India far behind achieving financial inclusion; 19% of its population still unbanked
When the Pradhan Mantri Jan-Dhan Yojna(PMJDY) was introduced, many Indian citiznes from bottom of the pyramid could get exposure to personal finance and banking facilities. However, it seems India has not been able to reach at the financial inclusion level as desired. A recent joint research on financial inclusion done by ASSOCHAM and EY doesn’t reveals that India’s financial services ecosystem lags in terms of physical infrastructure and has failed to reach the poor. It finds that more than 19% of the Indian population is still unbanked or financially excluded
The main objective of financial inclusion is to ensure access to formal credit for people who are dependent upon informal sources for fulfilling their financial needs, at an affordable cost in a fair and transparent manner, and to promote financial education, mentioned the report titled, ‘Evolving landscape of microfinance institutions in India,’ jointly conducted by ASSOCHAM and EY.
The Government and the Reserve Bank of India (RBI) have taken several laudable initiatives to promote financial inclusion. These efforts include launch of co-operative banks and regional rural banks, introduction of mandated priority sector lending targets, formation of self-help groups, appointment of business correspondents by banks to provide door-step delivery of banking services. These steps have helped to bring in a large section of the unbanked population under the formal financial credit system. However, a considerable portion of India’s population still remains devoid of access to basic formal credit facilities mainly due to lack of last mile connectivity.
The Indian microfinance industry is dominated by NBFC MFIs with an 88% market share. According to data from MFIN, there are 12 small MFIs (loan book less than INR1b), another 22 medium-sized MFIs (loan book between INR1b and INR5b) and 22 large MFIs (loan book above INR5b). Large MFIs account for ~90% of the industry’s gross loan portfolio (GLP), client base and debt funding.
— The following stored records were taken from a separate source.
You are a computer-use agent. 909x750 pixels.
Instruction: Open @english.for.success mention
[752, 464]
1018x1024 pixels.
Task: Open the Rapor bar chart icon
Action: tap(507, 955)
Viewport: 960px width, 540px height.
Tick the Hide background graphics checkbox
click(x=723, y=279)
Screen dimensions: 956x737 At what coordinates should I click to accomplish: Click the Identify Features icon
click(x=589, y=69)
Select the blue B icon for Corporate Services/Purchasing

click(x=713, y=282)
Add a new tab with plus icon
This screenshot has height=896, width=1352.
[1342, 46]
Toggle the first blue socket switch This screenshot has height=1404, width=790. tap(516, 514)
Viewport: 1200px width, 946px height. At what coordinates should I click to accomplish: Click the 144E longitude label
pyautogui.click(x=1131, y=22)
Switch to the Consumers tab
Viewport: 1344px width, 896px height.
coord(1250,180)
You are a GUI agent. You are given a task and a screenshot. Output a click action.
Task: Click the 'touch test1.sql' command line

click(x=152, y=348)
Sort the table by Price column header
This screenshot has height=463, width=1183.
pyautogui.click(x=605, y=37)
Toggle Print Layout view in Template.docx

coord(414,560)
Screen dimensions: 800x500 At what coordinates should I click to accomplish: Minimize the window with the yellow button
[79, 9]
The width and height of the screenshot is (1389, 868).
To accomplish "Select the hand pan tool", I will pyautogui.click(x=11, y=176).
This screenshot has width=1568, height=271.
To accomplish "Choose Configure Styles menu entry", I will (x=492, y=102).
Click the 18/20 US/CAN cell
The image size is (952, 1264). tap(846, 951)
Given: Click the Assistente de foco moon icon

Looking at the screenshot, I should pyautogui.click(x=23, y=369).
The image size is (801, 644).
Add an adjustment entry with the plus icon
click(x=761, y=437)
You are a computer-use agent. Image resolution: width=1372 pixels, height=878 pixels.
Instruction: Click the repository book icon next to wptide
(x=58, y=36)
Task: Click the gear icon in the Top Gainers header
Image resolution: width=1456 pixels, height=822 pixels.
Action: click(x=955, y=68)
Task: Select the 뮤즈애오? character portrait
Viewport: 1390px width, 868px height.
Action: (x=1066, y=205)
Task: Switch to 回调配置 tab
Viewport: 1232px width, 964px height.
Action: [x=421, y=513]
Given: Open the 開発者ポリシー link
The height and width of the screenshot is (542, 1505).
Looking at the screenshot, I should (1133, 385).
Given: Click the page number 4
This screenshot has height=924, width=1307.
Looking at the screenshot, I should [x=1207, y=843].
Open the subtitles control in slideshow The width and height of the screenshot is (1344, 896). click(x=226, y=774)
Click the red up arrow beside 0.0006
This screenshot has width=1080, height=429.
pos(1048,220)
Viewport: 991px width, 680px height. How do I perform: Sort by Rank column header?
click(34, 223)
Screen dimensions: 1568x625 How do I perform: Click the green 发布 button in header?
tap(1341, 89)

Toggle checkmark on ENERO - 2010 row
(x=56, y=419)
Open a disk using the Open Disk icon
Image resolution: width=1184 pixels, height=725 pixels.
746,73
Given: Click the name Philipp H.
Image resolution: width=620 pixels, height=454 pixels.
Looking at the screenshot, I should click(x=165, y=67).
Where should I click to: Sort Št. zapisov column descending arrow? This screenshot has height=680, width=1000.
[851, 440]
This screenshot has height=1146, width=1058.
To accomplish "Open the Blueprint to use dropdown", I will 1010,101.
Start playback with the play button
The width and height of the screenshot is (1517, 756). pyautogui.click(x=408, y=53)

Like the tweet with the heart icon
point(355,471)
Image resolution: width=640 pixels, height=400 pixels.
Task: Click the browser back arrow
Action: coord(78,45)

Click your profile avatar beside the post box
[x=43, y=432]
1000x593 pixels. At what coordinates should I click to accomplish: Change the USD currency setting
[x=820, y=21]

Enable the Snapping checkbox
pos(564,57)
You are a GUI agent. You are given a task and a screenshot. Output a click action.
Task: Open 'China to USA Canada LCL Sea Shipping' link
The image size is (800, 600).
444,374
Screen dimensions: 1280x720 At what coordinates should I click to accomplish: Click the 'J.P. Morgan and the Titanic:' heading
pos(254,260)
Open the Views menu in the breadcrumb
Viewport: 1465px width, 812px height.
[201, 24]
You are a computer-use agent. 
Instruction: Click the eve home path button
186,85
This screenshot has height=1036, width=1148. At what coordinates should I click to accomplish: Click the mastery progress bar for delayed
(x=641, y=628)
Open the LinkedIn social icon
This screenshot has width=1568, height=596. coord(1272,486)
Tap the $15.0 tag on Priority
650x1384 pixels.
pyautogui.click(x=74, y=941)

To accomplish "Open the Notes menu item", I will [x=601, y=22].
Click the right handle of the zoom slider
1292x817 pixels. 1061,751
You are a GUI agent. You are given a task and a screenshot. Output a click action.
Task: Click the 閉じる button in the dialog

During FY12–16, the gross loan portfolio (GLP) of MFIs grew at a CAGR of 48% to reach INR532.3b and the number of clients benefited crossed 32.5m (as of March 2016). Notably, the sector reported a significant surge of 84% in GLP from INR289.4b in FY15 to INR532.3b in FY16, since MFIs indulged in issuing large loans to clients after the RBI relaxed indebted exposure to single borrower from INR 50,000 to INR 100,000. 60% of the GLP was attributed to the rural sector while the remaining 40% was from metros, urban and semi-urban areas (as of March 2016).
In terms of regional breakup, south India had the highest share at 35% of GLP followed by west and north India at 25% share each. The study finds that 31% of the loans were given for agriculture and allied activities while 64% were given for non agriculture and 5% for household finance as of March 2016. Large MFIs, some of which are in the process of converting to small finance banks, reported the highest surge in their loan books.
Post 2010, MFIs consolidated their operations, since the sector faced more stringent regulatory requirements. Number of MFIs declined from~70 in pre-2010 to 55 in early-20167. Growth slowed after FY11 and in FY13, there was a decline in both branch network and employee base. However, following the initial consolidation, microfinance companies started aggressively expanding operations. From FY13 to FY16, branch network expanded at a CAGR of 16% while the employee base increased at a CAGR of 27%. Of the total base of 85,888 employees, 63% are loan officers who provide door-to-door credit as on March 2016.
During the last two years, MFIs have reported a 58% jump in average loan size per customer from INR 10,364 in FY14 to INR 16,394 in FY16, since during the same period gross loan portfolio has increased 3X while client base has only increased 2X. Some industry experts have ascertained the high growth pattern to the rise in clients, increase in general income levels and ease of lending rules by the RBI. In April 2015, the RBI raised the cap on indebtedness to a borrower from INR 50, 000 to INR100,000.